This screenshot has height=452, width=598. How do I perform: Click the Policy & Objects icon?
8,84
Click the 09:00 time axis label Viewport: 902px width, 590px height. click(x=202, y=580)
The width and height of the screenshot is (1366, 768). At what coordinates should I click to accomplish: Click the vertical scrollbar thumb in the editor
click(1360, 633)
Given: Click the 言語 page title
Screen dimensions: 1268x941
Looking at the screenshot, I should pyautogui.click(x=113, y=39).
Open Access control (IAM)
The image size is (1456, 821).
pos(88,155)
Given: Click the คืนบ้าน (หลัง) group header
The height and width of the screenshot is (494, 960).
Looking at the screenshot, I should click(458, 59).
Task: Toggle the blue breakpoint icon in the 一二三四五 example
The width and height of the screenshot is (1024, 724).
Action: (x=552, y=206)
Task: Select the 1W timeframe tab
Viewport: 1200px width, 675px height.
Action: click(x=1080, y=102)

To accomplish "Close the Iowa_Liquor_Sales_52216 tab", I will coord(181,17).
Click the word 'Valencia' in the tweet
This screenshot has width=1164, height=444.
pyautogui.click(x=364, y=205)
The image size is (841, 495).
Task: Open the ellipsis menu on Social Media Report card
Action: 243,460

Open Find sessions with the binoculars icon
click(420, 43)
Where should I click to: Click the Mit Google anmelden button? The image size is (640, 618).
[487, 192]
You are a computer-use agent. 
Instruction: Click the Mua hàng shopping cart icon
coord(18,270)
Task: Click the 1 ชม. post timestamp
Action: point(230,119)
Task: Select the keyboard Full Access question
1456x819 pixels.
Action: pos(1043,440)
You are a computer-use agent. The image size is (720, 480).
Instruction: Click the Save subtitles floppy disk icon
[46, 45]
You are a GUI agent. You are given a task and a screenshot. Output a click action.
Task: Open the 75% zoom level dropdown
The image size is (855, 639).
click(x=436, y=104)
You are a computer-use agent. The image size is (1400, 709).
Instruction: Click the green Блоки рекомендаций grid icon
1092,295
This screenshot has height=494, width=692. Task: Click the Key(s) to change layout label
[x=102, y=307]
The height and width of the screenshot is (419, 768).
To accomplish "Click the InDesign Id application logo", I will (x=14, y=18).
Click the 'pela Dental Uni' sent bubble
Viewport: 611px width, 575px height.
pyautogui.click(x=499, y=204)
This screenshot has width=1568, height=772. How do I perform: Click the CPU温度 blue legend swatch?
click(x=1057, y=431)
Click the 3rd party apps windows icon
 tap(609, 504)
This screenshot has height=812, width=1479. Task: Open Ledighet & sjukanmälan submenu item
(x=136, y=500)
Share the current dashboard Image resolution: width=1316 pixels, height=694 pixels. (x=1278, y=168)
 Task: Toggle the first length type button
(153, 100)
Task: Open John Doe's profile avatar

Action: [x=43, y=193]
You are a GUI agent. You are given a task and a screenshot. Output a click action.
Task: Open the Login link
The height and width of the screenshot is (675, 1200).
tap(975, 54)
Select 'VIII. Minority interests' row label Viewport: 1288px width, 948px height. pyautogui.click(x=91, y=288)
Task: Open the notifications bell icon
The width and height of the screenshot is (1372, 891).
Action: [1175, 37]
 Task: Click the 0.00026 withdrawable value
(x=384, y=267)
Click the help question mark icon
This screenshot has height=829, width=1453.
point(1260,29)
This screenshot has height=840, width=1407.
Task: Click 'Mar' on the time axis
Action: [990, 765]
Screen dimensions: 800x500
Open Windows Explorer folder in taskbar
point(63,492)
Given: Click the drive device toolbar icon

::::

DIRECTIVE:
Copy out the material from its first line through the line containing "Action: 243,460", including that line, reproducing each line without changes.

REPLY:
This screenshot has height=452, width=598. How do I perform: Click the Policy & Objects icon?
8,84
Click the 09:00 time axis label Viewport: 902px width, 590px height. click(x=202, y=580)
The width and height of the screenshot is (1366, 768). At what coordinates should I click to accomplish: Click the vertical scrollbar thumb in the editor
click(1360, 633)
Given: Click the 言語 page title
Screen dimensions: 1268x941
Looking at the screenshot, I should pyautogui.click(x=113, y=39).
Open Access control (IAM)
The image size is (1456, 821).
pos(88,155)
Given: Click the คืนบ้าน (หลัง) group header
The height and width of the screenshot is (494, 960).
Looking at the screenshot, I should click(458, 59).
Task: Toggle the blue breakpoint icon in the 一二三四五 example
The width and height of the screenshot is (1024, 724).
Action: (x=552, y=206)
Task: Select the 1W timeframe tab
Viewport: 1200px width, 675px height.
Action: click(x=1080, y=102)

To accomplish "Close the Iowa_Liquor_Sales_52216 tab", I will coord(181,17).
Click the word 'Valencia' in the tweet
This screenshot has width=1164, height=444.
pyautogui.click(x=364, y=205)
The image size is (841, 495).
Task: Open the ellipsis menu on Social Media Report card
Action: 243,460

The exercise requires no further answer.